ANM 2010

ANM 2010
3^rd International Conference on Advanced Nano Materials
12-15 September 2010 - Agadir, Morocco

Abstract

	ANMM218
	BIOTRIBOLOGICAL BEHAVIOUR OF REINFORCED UHMWPE
	Nazanin Emami 1, Evelina Enqvist 1, José Grácio 2 , Gil Gonçalves 2 and Paula Marques 2
	1 Department of Applied Physics and Mechanical Eng, Luleå University of Technology, Sweden 2 Nanotechnology Research Division, University of Aveiro, Portugal
	.
	Carbon nanoforms exhibit exceptional physical and chemical properties due to their nano-scale dimensions. They also have very high aspect ratio which makes them an excellent reinforcement material for polymer composites.
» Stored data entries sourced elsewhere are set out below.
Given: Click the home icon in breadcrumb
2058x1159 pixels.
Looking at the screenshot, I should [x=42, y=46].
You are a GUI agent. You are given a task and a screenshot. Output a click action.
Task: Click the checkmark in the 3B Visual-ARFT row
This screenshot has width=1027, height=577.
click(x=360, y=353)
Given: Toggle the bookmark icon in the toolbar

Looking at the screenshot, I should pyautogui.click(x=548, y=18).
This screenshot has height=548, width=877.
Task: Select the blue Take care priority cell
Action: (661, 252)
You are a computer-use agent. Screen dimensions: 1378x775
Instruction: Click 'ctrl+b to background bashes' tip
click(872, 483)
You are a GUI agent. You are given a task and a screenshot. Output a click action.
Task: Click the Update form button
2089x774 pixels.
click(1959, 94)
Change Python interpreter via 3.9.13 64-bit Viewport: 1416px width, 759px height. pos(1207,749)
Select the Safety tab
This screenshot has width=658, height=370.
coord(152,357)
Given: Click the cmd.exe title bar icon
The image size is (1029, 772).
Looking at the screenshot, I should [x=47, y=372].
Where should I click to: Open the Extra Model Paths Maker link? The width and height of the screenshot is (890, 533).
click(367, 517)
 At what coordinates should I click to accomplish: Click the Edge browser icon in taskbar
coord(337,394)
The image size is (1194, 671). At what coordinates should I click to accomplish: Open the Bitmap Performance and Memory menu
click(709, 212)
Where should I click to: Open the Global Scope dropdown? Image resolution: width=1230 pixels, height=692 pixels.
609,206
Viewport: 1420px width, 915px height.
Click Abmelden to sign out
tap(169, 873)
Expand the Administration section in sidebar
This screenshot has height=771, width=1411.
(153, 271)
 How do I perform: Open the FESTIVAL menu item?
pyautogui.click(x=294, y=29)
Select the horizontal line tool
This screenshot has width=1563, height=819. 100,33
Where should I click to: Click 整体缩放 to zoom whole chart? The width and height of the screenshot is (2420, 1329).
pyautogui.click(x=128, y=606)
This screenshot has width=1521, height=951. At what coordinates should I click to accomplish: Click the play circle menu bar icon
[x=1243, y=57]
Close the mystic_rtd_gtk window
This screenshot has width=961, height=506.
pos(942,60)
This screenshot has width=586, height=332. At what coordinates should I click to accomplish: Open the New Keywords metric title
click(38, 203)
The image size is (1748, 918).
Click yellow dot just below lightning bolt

Hydroxyapatite (HA) is the prime constituent of bone generation because of its ability to bond chemically with living bone tissues and positively affect the osteoblasts; this is due to its similar chemical composition and crystal structure to apatite in the human skeletal system. Ultra high molecular weight polyethylene (UHMWPE) is already used as implant material in high stress bearing areas such as hip and knee prosthesis. Wear debris of ultra high molecular weight polyethylene cause osteolysis which is a major reason of long-term failure of total hip replacements. In this study carbon nanoforms together with hydroxyapatite (HA) nanoparticles were used as reinforcement in UHMWPE matrix in order to produce high strength and wear resistant biocomposite with better bioactivity character. Solvent casting and melt blending methods were used during the preparation of this bio-nano composite. The manufacturing process was studied using different characterization methods such as diferencial scanning calorimetry (DSC), scanning electron microscopy (SEM) and Raman-spectroscopy. The tribological behaviour of the manufactured bio-nano composite was studied using pin-on-plate method. Wear and friction of the produced novel composite were studied in different biological lubrications. Different lubrication affected the friction rate and wear, though the results were not statistically different. The reinforced UHMWPE showed superior tribology behaviour in comparison to pure UHMWPE (p>0.05).